Secondo questo principio è possibile, partendo da ciò che si manifesta ai sensi, risalire a ciò che non cade sotto i sensi, ossia «inferire», partendo dal fenomeno, la causa meta-fenomenica.
Il fenomeno diviene così il «segno», ossia l’«indizio» di qualcos’altro (che non cade sotto i sensi), vale a dire della «causa non fenomenica». E’ proprio questo principio che Enesidemo intese contestare in modo radicale. Nel quarto libro dei Dircorsi pirroniani egli scrisse che le cose visibili che noi chiamiamo segni delle cose non visibili, non lo sono affatto e che coloro che credono questo sono indotti in inganno da una vana passione.

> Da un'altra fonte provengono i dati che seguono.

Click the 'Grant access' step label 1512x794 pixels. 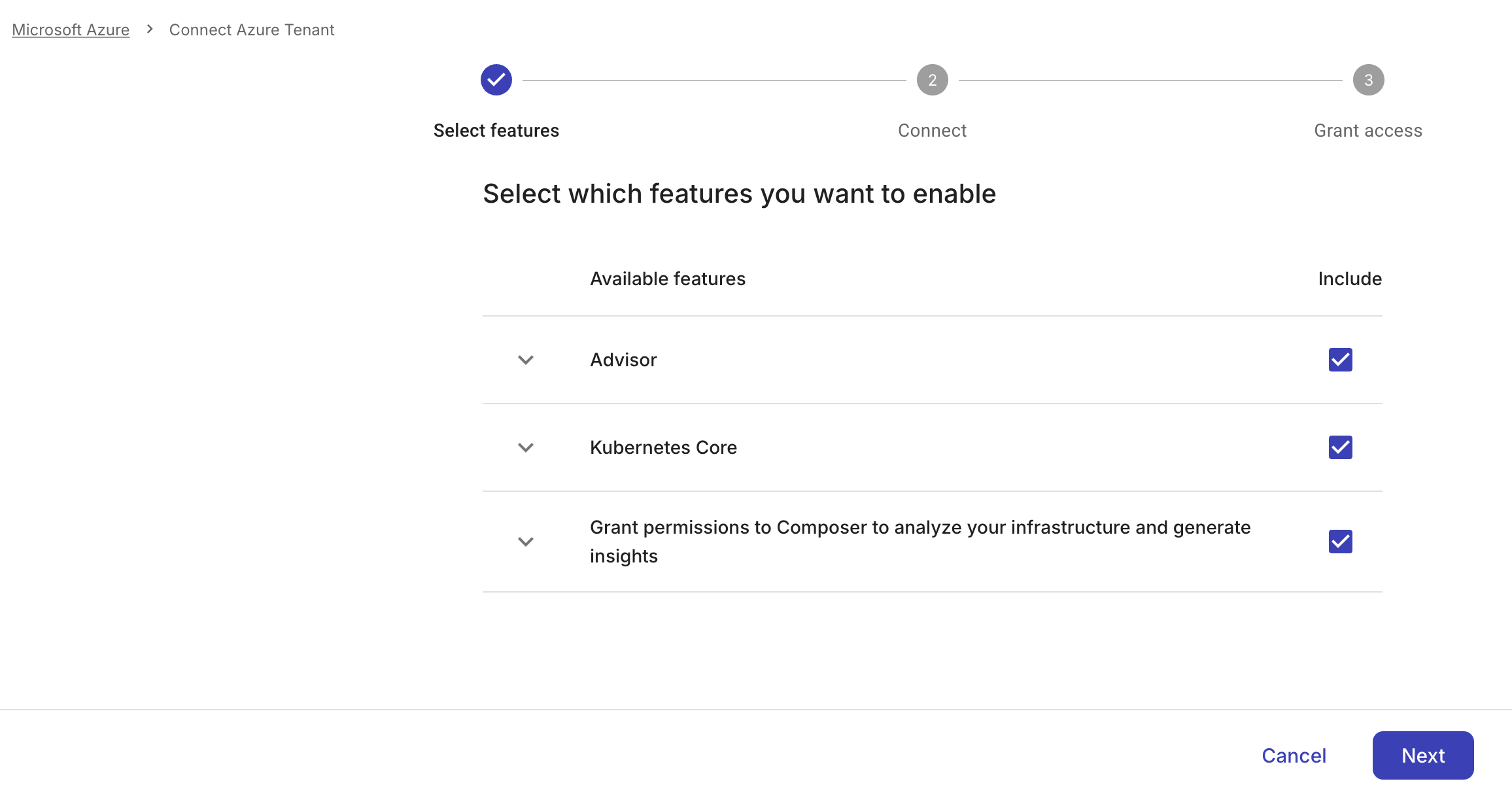[1367, 130]
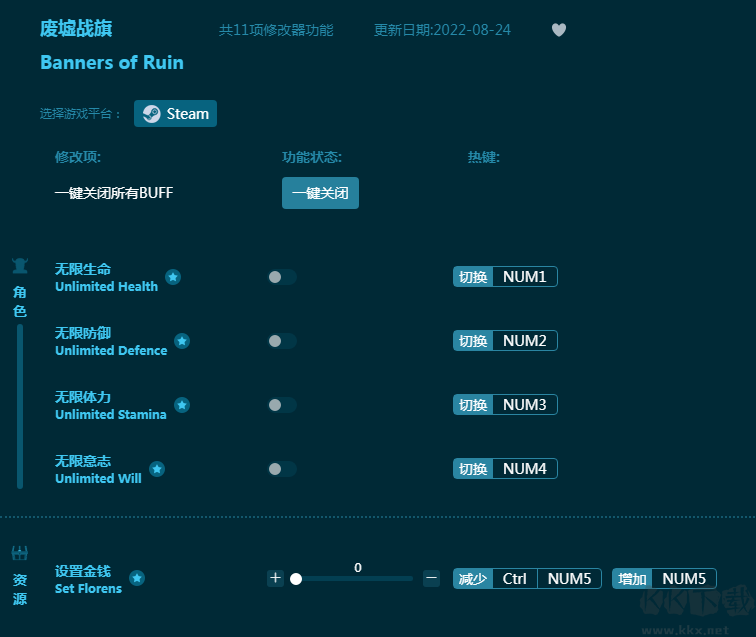756x637 pixels.
Task: Click the star icon beside Set Florens
Action: point(137,578)
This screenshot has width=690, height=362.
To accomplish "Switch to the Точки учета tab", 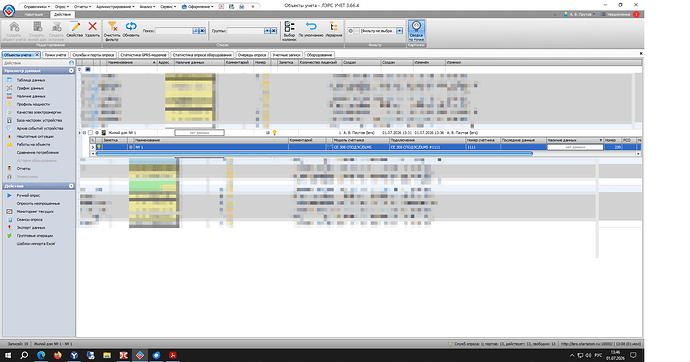I will pyautogui.click(x=55, y=55).
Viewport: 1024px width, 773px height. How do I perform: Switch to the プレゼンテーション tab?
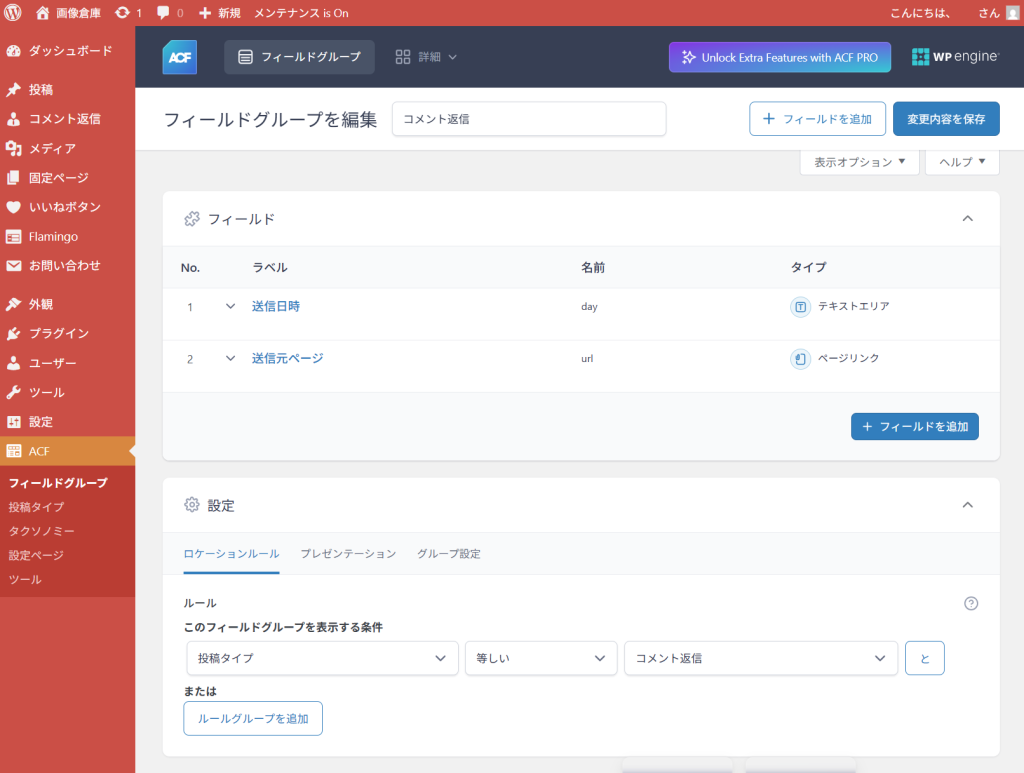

E aggiunse, come ci riporta Sesto Empirico:
“Se le cose apparenti appaiono allo stesso modo a tutti quelli che si trovano in condizioni simili, e se i segni sono apparenti, i segni appaiono allo stesso modo a tutti quelli che si trovano in condizioni simili. Ma i segni, in realtà, non appaiono affatto allo stesso modo a tutti quelli che si trovano in condizioni simili; le cose apparenti, invece, appaiono allo steso modo a tutti quelli che si trovino in condizioni simili; dunque i segni non sono cose apparenti” (Sesto Empirico, Contro i matem., VII, 215)
Per chiarire il ragionamento di Enesidemo, Sesto osservava – tra l’altro – che gli stessi fenomeni patologici che si manifestano in un malato possono apparire, per esempio a tre medici che lo visitano e che si trovano dunque in condizioni simili, come «segni» dovuti a «cause diverse».
Il che significa che le cose che appaiono possono essere intese come «segni» solo arbitrariamente, e dunque, indebitamente.